PROVIDED ENTRIES |
BEGIN

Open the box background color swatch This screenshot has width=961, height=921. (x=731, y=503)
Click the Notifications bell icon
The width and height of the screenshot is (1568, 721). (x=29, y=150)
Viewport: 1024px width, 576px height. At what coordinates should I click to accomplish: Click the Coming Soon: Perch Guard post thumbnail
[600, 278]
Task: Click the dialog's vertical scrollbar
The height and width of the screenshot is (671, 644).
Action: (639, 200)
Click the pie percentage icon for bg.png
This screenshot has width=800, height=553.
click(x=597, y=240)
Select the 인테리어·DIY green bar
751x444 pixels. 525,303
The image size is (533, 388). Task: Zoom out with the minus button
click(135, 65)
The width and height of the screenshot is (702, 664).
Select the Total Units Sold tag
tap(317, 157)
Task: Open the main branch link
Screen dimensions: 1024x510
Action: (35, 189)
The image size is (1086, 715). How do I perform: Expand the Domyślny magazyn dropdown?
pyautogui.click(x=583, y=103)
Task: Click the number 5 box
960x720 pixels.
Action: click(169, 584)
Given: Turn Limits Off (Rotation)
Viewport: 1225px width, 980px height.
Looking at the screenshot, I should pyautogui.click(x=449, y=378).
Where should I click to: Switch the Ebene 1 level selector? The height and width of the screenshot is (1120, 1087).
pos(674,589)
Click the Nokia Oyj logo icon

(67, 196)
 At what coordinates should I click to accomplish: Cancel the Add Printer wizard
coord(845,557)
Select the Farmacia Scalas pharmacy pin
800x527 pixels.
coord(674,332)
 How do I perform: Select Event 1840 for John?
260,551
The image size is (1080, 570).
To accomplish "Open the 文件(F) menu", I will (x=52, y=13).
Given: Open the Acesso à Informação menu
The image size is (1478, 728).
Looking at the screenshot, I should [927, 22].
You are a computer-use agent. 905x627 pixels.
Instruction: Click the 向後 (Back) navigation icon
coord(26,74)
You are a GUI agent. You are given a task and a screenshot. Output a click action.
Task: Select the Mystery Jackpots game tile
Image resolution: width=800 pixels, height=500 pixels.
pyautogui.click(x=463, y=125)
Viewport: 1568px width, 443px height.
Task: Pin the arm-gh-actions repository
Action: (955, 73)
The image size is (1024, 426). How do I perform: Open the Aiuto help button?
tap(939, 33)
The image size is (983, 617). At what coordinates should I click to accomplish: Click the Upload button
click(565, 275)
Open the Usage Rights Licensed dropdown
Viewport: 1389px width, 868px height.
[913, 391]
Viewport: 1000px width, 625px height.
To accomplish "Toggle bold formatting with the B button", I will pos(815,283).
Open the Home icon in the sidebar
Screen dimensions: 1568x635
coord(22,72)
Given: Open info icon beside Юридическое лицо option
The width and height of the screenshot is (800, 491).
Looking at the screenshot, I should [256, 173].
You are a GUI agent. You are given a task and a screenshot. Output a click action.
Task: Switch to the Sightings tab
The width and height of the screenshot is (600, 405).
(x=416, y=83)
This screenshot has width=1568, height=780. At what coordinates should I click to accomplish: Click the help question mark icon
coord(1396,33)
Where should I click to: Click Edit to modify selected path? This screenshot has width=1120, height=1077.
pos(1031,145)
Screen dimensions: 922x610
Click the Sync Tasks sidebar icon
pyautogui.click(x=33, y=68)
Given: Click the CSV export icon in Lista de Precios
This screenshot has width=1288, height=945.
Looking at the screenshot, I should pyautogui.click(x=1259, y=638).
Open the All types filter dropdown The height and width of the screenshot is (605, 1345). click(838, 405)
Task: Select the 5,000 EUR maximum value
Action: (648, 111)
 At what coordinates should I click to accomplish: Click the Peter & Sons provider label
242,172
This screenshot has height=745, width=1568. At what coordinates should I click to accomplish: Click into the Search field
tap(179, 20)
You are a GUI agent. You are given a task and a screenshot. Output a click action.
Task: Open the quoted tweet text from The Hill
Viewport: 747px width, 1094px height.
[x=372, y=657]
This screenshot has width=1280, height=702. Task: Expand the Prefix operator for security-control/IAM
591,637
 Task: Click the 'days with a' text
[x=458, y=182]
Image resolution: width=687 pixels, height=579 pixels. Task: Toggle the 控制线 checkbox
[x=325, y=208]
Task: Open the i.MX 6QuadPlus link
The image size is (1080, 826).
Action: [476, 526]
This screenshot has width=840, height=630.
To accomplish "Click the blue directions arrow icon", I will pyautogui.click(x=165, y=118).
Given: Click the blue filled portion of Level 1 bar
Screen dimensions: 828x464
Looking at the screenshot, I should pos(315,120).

END

REQUIREMENT |
Retype the material above from start to finish without any changes.

EXERCISE ANSWER |
Open the box background color swatch This screenshot has width=961, height=921. (x=731, y=503)
Click the Notifications bell icon
The width and height of the screenshot is (1568, 721). (x=29, y=150)
Viewport: 1024px width, 576px height. At what coordinates should I click to accomplish: Click the Coming Soon: Perch Guard post thumbnail
[600, 278]
Task: Click the dialog's vertical scrollbar
The height and width of the screenshot is (671, 644).
Action: (639, 200)
Click the pie percentage icon for bg.png
This screenshot has width=800, height=553.
click(x=597, y=240)
Select the 인테리어·DIY green bar
751x444 pixels. 525,303
The image size is (533, 388). Task: Zoom out with the minus button
click(135, 65)
The width and height of the screenshot is (702, 664).
Select the Total Units Sold tag
tap(317, 157)
Task: Open the main branch link
Screen dimensions: 1024x510
Action: (35, 189)
The image size is (1086, 715). How do I perform: Expand the Domyślny magazyn dropdown?
pyautogui.click(x=583, y=103)
Task: Click the number 5 box
960x720 pixels.
Action: click(169, 584)
Given: Turn Limits Off (Rotation)
Viewport: 1225px width, 980px height.
Looking at the screenshot, I should pyautogui.click(x=449, y=378).
Where should I click to: Switch the Ebene 1 level selector? The height and width of the screenshot is (1120, 1087).
pos(674,589)
Click the Nokia Oyj logo icon

(67, 196)
 At what coordinates should I click to accomplish: Cancel the Add Printer wizard
coord(845,557)
Select the Farmacia Scalas pharmacy pin
800x527 pixels.
coord(674,332)
 How do I perform: Select Event 1840 for John?
260,551
The image size is (1080, 570).
To accomplish "Open the 文件(F) menu", I will (x=52, y=13).
Given: Open the Acesso à Informação menu
The image size is (1478, 728).
Looking at the screenshot, I should [927, 22].
You are a computer-use agent. 905x627 pixels.
Instruction: Click the 向後 (Back) navigation icon
coord(26,74)
You are a GUI agent. You are given a task and a screenshot. Output a click action.
Task: Select the Mystery Jackpots game tile
Image resolution: width=800 pixels, height=500 pixels.
pyautogui.click(x=463, y=125)
Viewport: 1568px width, 443px height.
Task: Pin the arm-gh-actions repository
Action: (955, 73)
The image size is (1024, 426). How do I perform: Open the Aiuto help button?
tap(939, 33)
The image size is (983, 617). At what coordinates should I click to accomplish: Click the Upload button
click(565, 275)
Open the Usage Rights Licensed dropdown
Viewport: 1389px width, 868px height.
[913, 391]
Viewport: 1000px width, 625px height.
To accomplish "Toggle bold formatting with the B button", I will pos(815,283).
Open the Home icon in the sidebar
Screen dimensions: 1568x635
coord(22,72)
Given: Open info icon beside Юридическое лицо option
The width and height of the screenshot is (800, 491).
Looking at the screenshot, I should [256, 173].
You are a GUI agent. You are given a task and a screenshot. Output a click action.
Task: Switch to the Sightings tab
The width and height of the screenshot is (600, 405).
(x=416, y=83)
This screenshot has width=1568, height=780. At what coordinates should I click to accomplish: Click the help question mark icon
coord(1396,33)
Where should I click to: Click Edit to modify selected path? This screenshot has width=1120, height=1077.
pos(1031,145)
Screen dimensions: 922x610
Click the Sync Tasks sidebar icon
pyautogui.click(x=33, y=68)
Given: Click the CSV export icon in Lista de Precios
This screenshot has width=1288, height=945.
Looking at the screenshot, I should pyautogui.click(x=1259, y=638).
Open the All types filter dropdown The height and width of the screenshot is (605, 1345). click(838, 405)
Task: Select the 5,000 EUR maximum value
Action: (648, 111)
 At what coordinates should I click to accomplish: Click the Peter & Sons provider label
242,172
This screenshot has height=745, width=1568. At what coordinates should I click to accomplish: Click into the Search field
tap(179, 20)
You are a GUI agent. You are given a task and a screenshot. Output a click action.
Task: Open the quoted tweet text from The Hill
Viewport: 747px width, 1094px height.
[x=372, y=657]
This screenshot has width=1280, height=702. Task: Expand the Prefix operator for security-control/IAM
591,637
 Task: Click the 'days with a' text
[x=458, y=182]
Image resolution: width=687 pixels, height=579 pixels. Task: Toggle the 控制线 checkbox
[x=325, y=208]
Task: Open the i.MX 6QuadPlus link
The image size is (1080, 826).
Action: [476, 526]
This screenshot has width=840, height=630.
To accomplish "Click the blue directions arrow icon", I will pyautogui.click(x=165, y=118).
Given: Click the blue filled portion of Level 1 bar
Screen dimensions: 828x464
Looking at the screenshot, I should pos(315,120).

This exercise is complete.